Влюбленный демиург - [10]
До того, в первом ее томе, общим знаменателем для грез и быта оставались пока что лишь фантазии на хозяйственные или финансовые темы, которыми Гоголь снабдил своих героев. Однако совершенно аналогичным набором свойств отличался его приятель и единомышленник Погодин. По наблюдению Барсукова, тот «был очень склонен к мечтательности <…> Но в то же время мечтательность его получила несколько практический характер. Он мечтал о выигрыше “в лотерее маленькой деревеньки”, и гуляя однажды по Мещанской с Кубаревым, он уже думал о своих предприятиях по выигрыше имения». Следует перечень этих фантасмагорических и вместе с тем возвышенных планов. Судя по дневнику мечтателя, финансовые прожекты мирно соседствовали у него с думами о пороках цивилизации, с приятной сентиментальной расслабленностью и тем «религиозно-космическим чувством», о котором упоминал Флоровский по поводу масонов: «Погодин думал “о составлении капитальца”» – но одновременно «читал сочинения Руссо о неравенстве и с большим удовольствием смотрел на месяц, в полном сиянии катившийся по голубому небу, и думал о Боге»[55]. В книге о Гоголе я уже отмечал, что повадки своего друга он передал Плюшкину; но приведенные цитаты, кажется, заставляют прибавить сюда и Манилова (более того, кое-какие погодинские приметы – «топорные» черты лица, грубость и пр. – удастся распознать также в портрете Собакевича).

### Краткое задание
Согласно приведенному выше фрагменту о Погодине, о выигрыше чего в лотерее он мечтал?

### Предоставленные материалы

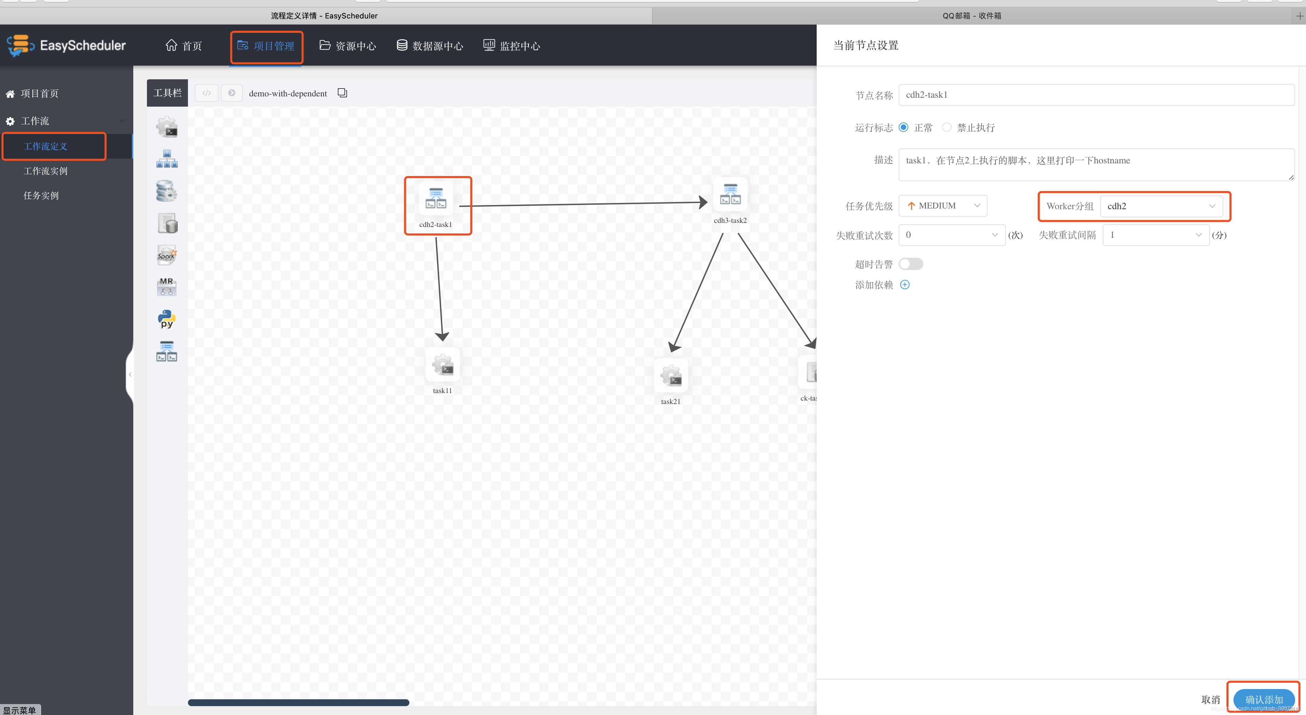The width and height of the screenshot is (1306, 715).
Task: Toggle the 超时告警 switch
Action: (x=911, y=264)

### Правильный ответ
Погодин мечтал о выигрыше в лотерее маленькой деревеньки.